There is no mistaking the cultural flavor of these works. Though perhaps unfamiliar with an intimate knowledge of the various locations the painted villages depict, they speak to us of communities steeped in history, a connotation that indicates a strong cultural heritage. We understand that these are locations familiar to the artist and his own cultural history, but it is the overarching downward view he gives us that removes any particular identity and enables the viewer, regardless of his or her personal cultural identification, to associate and identify with the image.
The vantage of the downward view expands our understanding of the true meaning of “village.” We know these are Chinese locales, and there are strong visual indicators that would make them seem to be nothing but. It is through the artist’s marriage of influences, East and West, however, which enables us to see them as universal. Yes, the indicators clearly signal China, but the infusion of chiaroscuro, that most Baroque of symbolic techniques, adds a dimensionality that is familiar to Western audiences as well. We see “China,” but we intuit any traditional village with which we may also be familiar. Light plays at the contours of each separate yet interlocked building, always emphasizing the interplay between separateness and connection. The evidence of life further enhances this universal identification. While we do not see life itself, we are given many indicators of its presence: lights flickering in tiny anonymous windows, a cart by the lane, boats navigating their way across the canvas, and it is in these small signs of life that we are able to imagine ourselves. Those could be our lights, were we looking down upon our own village or town.
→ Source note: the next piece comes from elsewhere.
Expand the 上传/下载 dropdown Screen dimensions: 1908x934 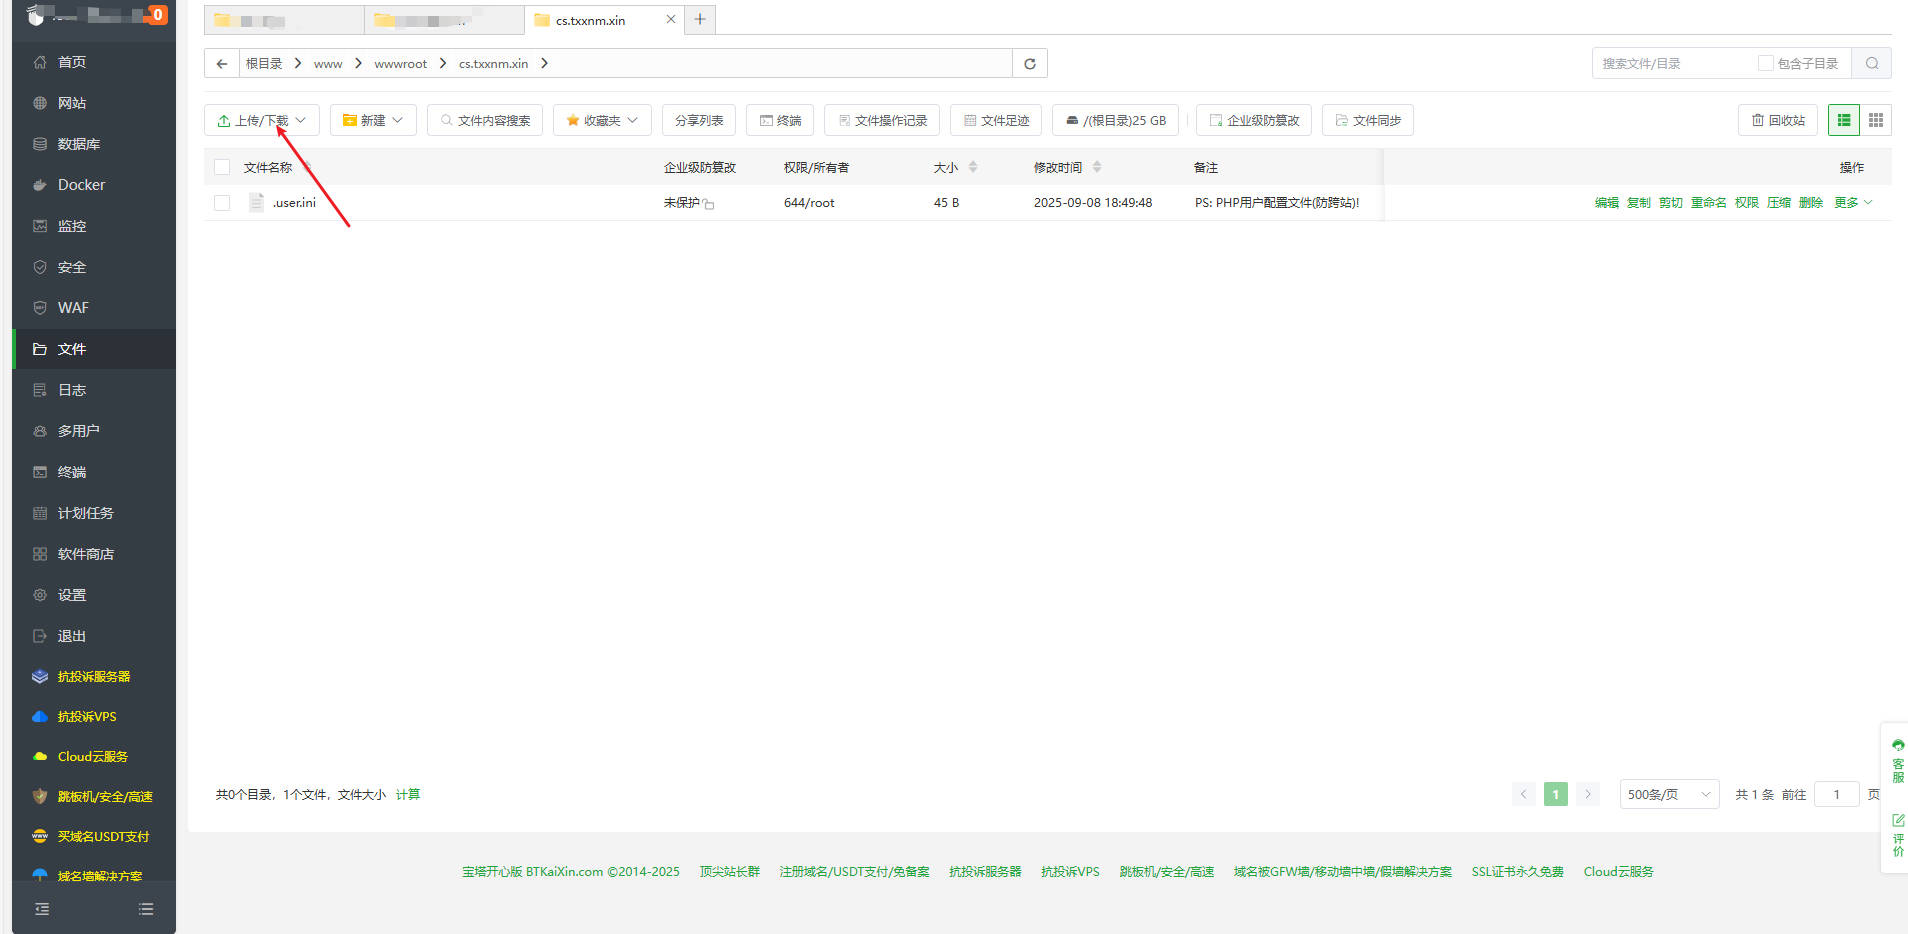coord(262,120)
A strong lightmotif, or recurring image that appears in many of Yu’s paintings is a waterway, often dark and mysterious, traversing its way down the canvas, bifurcating the portrayed villagescape in two. In a psychological sense water often refers to a great spiritual unknown, the mystery of life beyond the apparent which we all – like the tiny boats that dot the waterways – must traverse. The two halves of the villages seem to be separate, an apt metaphor for our own perceptions of our existence in the world, but in fact, they are not. Bridges inevitably appear, spanning that mysterious stream of our unconsciousness, to connect the otherwise disparate halves. Just as Yu transcends cultural singularity through his expert blending of Eastern and Western painting techniques and styles, so do his works play upon the viewer’s understanding of their relationships to one another, even if oceans of water and millennia of time separate them.
Chunming Yu may be an artist with feet planted firmly in two worlds of artistic tradition, but the message of his works truly reveals the oneness of us all. It is an omniscient, and rewarding view.
Preston Metcalf
Curator, Triton Museum of Art
Santa Clara, California
July 2008
©2008 This work is protected by copyright. No part may be printed or quoted without express written permission of
the author.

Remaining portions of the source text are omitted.